• [Source information]:

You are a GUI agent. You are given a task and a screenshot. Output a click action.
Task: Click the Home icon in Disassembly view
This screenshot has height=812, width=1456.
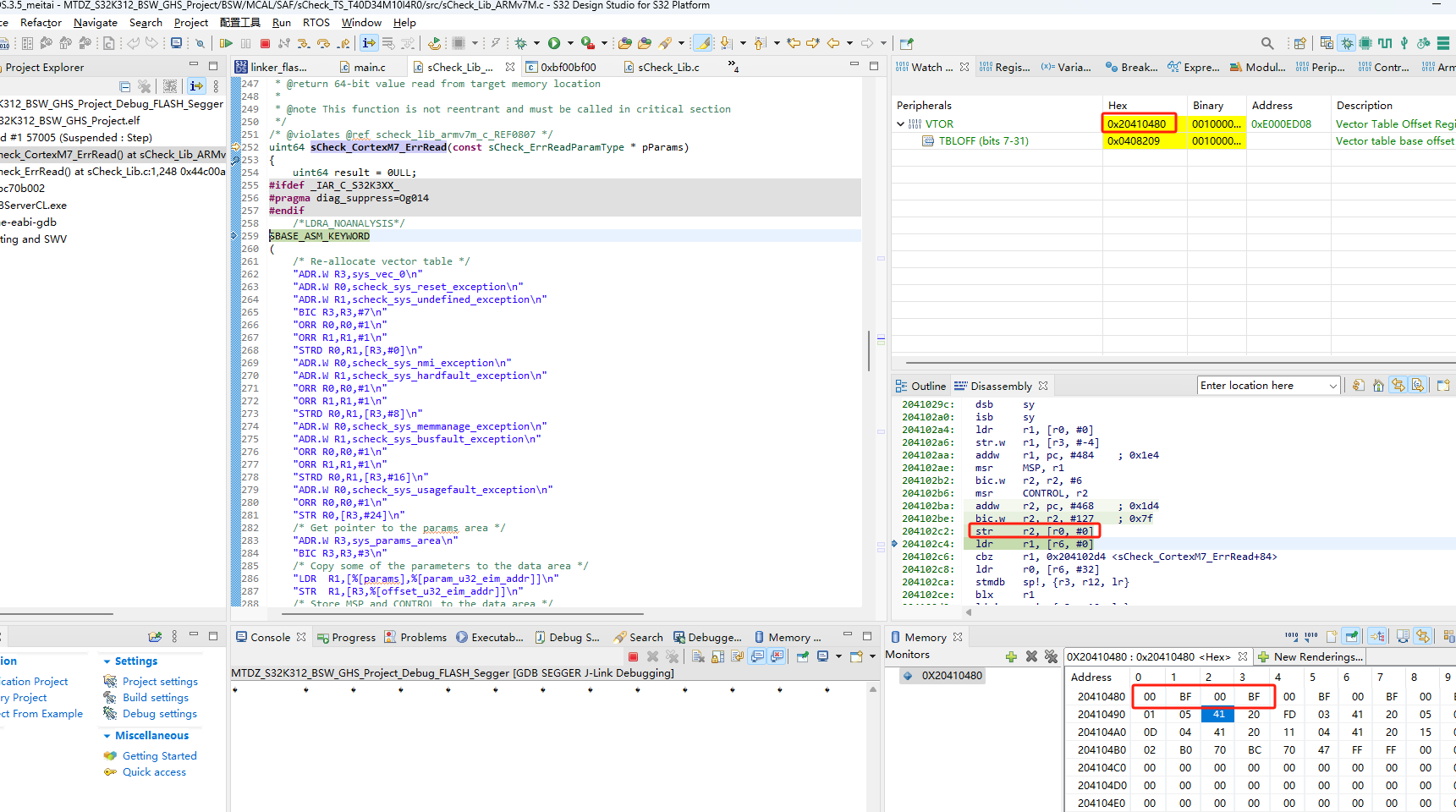coord(1378,386)
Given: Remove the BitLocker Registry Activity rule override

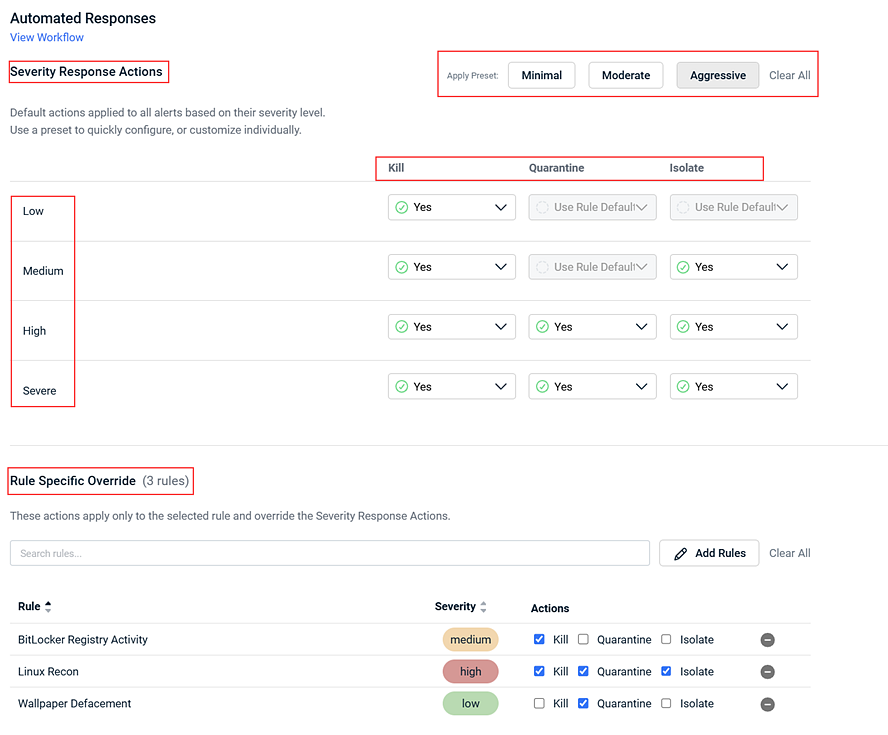Looking at the screenshot, I should point(767,640).
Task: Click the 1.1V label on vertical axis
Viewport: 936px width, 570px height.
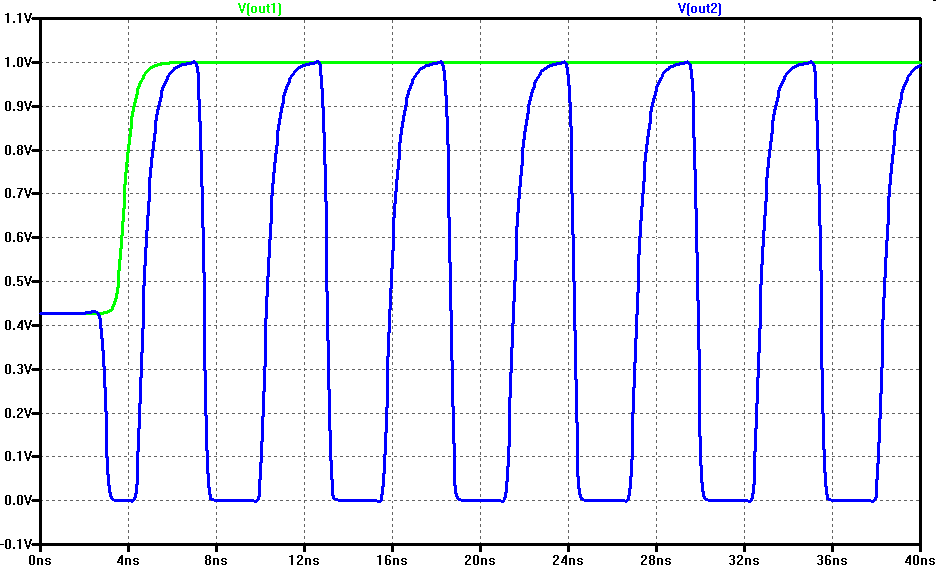Action: 18,19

• [Aim of the exercise]:
Give the records back verbatim, pictures excluded.

• [Exercise solution]:
You are a GUI agent. You are given a task and a screenshot. Output a click action.
Task: Click the Home icon in Disassembly view
This screenshot has height=812, width=1456.
coord(1378,386)
Given: Remove the BitLocker Registry Activity rule override

Looking at the screenshot, I should point(767,640).
Task: Click the 1.1V label on vertical axis
Viewport: 936px width, 570px height.
Action: 18,19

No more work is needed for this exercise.